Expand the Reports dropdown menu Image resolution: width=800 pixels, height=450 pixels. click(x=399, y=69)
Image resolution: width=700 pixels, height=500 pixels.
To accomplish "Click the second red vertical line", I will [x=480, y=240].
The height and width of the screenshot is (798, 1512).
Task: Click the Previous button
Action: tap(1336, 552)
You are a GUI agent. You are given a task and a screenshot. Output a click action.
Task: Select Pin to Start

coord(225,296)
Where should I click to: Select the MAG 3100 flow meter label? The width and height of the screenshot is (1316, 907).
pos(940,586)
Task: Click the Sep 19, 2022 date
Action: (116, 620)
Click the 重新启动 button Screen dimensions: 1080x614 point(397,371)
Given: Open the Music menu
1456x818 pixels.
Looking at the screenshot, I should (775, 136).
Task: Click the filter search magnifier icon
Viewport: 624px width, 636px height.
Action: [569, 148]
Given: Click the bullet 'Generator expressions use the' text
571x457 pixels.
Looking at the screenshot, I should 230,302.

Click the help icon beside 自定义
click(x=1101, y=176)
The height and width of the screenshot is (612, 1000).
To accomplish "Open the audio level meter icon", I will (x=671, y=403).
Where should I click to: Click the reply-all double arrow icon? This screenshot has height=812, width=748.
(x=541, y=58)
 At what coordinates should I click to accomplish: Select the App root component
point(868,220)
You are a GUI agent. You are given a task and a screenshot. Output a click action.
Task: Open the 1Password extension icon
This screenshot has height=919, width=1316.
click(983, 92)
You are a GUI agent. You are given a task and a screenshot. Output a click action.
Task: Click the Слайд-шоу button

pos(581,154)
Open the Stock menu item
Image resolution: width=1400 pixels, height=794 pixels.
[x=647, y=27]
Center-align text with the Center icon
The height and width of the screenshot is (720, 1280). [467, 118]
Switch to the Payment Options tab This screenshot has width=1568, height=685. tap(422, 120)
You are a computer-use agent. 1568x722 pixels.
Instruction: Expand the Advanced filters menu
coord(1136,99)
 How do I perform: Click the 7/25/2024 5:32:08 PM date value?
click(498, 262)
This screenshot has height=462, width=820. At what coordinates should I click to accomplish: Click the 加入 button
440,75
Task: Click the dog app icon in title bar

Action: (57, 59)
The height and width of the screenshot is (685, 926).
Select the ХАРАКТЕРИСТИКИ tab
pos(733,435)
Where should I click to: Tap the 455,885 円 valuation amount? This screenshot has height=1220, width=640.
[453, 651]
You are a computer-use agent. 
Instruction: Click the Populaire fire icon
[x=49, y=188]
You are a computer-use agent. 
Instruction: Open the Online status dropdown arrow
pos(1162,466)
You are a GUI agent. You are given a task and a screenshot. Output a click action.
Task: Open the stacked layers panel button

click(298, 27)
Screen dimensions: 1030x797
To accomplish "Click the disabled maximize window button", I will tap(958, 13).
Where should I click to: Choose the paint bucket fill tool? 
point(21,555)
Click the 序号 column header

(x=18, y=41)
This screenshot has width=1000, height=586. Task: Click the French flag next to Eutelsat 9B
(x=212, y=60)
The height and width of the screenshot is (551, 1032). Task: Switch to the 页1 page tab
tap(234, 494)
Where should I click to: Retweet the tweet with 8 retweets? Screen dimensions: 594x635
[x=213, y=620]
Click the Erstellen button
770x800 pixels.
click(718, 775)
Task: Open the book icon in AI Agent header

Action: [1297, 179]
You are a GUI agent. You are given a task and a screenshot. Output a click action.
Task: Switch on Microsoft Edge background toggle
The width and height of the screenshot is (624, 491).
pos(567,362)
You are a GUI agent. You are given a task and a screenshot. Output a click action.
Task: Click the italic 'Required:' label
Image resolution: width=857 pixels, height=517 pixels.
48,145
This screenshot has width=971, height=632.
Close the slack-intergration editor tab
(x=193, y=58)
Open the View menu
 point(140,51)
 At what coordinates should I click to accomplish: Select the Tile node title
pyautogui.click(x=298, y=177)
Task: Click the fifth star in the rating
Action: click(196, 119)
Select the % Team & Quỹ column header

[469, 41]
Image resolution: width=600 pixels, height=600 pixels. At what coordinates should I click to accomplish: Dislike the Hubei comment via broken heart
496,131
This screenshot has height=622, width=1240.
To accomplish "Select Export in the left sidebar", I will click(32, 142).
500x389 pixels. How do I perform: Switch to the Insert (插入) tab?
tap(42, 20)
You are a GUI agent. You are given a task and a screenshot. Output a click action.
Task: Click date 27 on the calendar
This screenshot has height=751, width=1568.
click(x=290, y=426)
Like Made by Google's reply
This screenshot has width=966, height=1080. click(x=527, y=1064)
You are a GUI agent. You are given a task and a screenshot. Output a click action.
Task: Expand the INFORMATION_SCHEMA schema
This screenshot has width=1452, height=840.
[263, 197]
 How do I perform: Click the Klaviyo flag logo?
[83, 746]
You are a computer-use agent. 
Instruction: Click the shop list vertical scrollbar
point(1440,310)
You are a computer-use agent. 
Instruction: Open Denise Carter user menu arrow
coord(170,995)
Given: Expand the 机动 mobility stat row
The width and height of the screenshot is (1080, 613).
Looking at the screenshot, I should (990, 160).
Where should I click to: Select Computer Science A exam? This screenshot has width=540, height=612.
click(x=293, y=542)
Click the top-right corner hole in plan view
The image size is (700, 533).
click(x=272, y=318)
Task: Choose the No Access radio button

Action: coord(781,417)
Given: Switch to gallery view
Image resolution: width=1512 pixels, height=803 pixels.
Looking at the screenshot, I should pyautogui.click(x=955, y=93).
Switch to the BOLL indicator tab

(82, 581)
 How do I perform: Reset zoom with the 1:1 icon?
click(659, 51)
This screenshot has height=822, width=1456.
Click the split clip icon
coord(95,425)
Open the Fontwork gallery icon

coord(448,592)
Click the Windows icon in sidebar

Do this: Convert the lines from the first one above through the line holding "click(983, 92)", inclusive, into a Markdown table with a Row column for the row number and a Line column for the line, leaving out blank lines.

Exercise output:
| Row | Line |
|---|---|
| 1 | Expand the Reports dropdown menu Image resolution: width=800 pixels, height=450 pixels. click(x=399, y=69) |
| 2 | Image resolution: width=700 pixels, height=500 pixels. |
| 3 | To accomplish "Click the second red vertical line", I will [x=480, y=240]. |
| 4 | The height and width of the screenshot is (798, 1512). |
| 5 | Task: Click the Previous button |
| 6 | Action: tap(1336, 552) |
| 7 | You are a GUI agent. You are given a task and a screenshot. Output a click action. |
| 8 | Task: Select Pin to Start |
| 9 | coord(225,296) |
| 10 | Where should I click to: Select the MAG 3100 flow meter label? The width and height of the screenshot is (1316, 907). |
| 11 | pos(940,586) |
| 12 | Task: Click the Sep 19, 2022 date |
| 13 | Action: (116, 620) |
| 14 | Click the 重新启动 button Screen dimensions: 1080x614 point(397,371) |
| 15 | Given: Open the Music menu |
| 16 | 1456x818 pixels. |
| 17 | Looking at the screenshot, I should (775, 136). |
| 18 | Task: Click the filter search magnifier icon |
| 19 | Viewport: 624px width, 636px height. |
| 20 | Action: [569, 148] |
| 21 | Given: Click the bullet 'Generator expressions use the' text |
| 22 | 571x457 pixels. |
| 23 | Looking at the screenshot, I should 230,302. |
| 24 | Click the help icon beside 自定义 |
| 25 | click(x=1101, y=176) |
| 26 | The height and width of the screenshot is (612, 1000). |
| 27 | To accomplish "Open the audio level meter icon", I will (x=671, y=403). |
| 28 | Where should I click to: Click the reply-all double arrow icon? This screenshot has height=812, width=748. |
| 29 | (x=541, y=58) |
| 30 |  At what coordinates should I click to accomplish: Select the App root component |
| 31 | point(868,220) |
| 32 | You are a GUI agent. You are given a task and a screenshot. Output a click action. |
| 33 | Task: Open the 1Password extension icon |
| 34 | This screenshot has height=919, width=1316. |
| 35 | click(983, 92) |